You just start to move slower. At least I have. Quieter. Looking for the next thing and waiting far too impatiently for the rest of this earthly purpose to run me over. I guess now I go to school and move on with my life? Right? That's what people are supposed to do? That's what people keep encouraging me to do... it just doesn't seem so simple. It seems so small and insignificant compared to the last year of my life. To go sit in a classroom full of people my age with newly found independence from a stifling suburban life style, looking to become a world changer and keepin the revolution alive for peace and justice for all. It sounds annoying. It sounds like real life is going to intrude and rock their idealistic revolutionary soul. And for the rest of us that have been rocked... what? Now we roll?

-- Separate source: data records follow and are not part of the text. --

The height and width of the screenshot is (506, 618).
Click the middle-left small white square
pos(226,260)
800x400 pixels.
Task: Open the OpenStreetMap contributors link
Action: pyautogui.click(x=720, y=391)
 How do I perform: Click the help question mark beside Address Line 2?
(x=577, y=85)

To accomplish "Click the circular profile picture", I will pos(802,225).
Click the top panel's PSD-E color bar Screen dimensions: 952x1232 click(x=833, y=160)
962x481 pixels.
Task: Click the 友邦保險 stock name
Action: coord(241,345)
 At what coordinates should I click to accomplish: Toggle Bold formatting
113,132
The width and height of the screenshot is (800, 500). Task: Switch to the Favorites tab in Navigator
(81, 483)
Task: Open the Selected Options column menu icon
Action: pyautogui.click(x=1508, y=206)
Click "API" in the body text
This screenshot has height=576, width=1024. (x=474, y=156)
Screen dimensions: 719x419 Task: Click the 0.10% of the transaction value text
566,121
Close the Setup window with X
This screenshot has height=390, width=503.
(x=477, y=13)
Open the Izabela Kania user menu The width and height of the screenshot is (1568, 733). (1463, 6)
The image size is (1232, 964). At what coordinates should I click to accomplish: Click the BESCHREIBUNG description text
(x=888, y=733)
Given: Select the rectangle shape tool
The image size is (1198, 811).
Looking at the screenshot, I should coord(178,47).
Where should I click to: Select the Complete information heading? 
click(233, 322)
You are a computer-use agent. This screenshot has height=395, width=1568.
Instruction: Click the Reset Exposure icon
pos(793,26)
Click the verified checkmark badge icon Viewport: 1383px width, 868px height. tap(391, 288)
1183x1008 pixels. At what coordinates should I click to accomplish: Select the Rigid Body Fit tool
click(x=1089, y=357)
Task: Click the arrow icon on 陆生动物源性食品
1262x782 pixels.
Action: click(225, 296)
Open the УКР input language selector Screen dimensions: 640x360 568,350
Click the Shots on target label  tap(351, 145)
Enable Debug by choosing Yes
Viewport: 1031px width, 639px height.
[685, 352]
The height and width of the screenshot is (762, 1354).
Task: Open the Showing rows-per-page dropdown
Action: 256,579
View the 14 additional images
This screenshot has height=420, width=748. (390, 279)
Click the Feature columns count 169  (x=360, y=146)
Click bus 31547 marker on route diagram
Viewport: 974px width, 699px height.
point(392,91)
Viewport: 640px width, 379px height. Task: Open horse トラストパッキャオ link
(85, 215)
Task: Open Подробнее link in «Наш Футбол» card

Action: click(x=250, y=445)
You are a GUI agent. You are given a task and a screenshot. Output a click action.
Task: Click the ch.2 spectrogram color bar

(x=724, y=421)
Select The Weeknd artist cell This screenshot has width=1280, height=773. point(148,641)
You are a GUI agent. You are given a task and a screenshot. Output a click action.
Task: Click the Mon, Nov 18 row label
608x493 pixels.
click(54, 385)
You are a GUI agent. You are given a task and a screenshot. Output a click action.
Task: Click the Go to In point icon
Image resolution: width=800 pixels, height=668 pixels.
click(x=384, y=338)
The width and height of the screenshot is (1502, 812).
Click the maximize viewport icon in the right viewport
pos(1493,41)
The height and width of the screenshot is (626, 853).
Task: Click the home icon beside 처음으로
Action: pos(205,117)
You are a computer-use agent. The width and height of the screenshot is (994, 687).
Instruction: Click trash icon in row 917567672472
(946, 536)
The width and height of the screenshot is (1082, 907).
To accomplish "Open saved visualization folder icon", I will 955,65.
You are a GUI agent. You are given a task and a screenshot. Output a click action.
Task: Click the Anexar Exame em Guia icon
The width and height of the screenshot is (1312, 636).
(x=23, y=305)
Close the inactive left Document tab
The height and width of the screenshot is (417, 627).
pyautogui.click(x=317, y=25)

Maybe cancer can bring out the existential cynic in us? Or maybe it just meant something? Maybe I got kinda attached and for the first time felt like I was doing something that wasn't hurting someone else. Like I was finally doing something right. Something real and so full of truth. Something that wasn't only beneficial to him... but something that changed me. And the way I look at life, and the way I think about family. And how you just realize that the small things are special.

Maybe I was the one being cared for.

2 comments:

  1. "Maybe I got kinda attached and for the first time felt like I was doing something that wasn't hurting someone else. Like I was finally doing something right. Something real and so full of truth. Something that wasn't only beneficial to him... but something that changed me. And the way I look at life, and the way I think about family. And how you just realize that the small things are special.

    Maybe I was the one being cared for."

    You are an amazing woman. Even though I did not watch you go through this painful and life changing time, I know it changed you. I know that you can feel emotions, love, life more than most. It is a gift and a burden. Just know that you are so loved. It is life changing just watching you.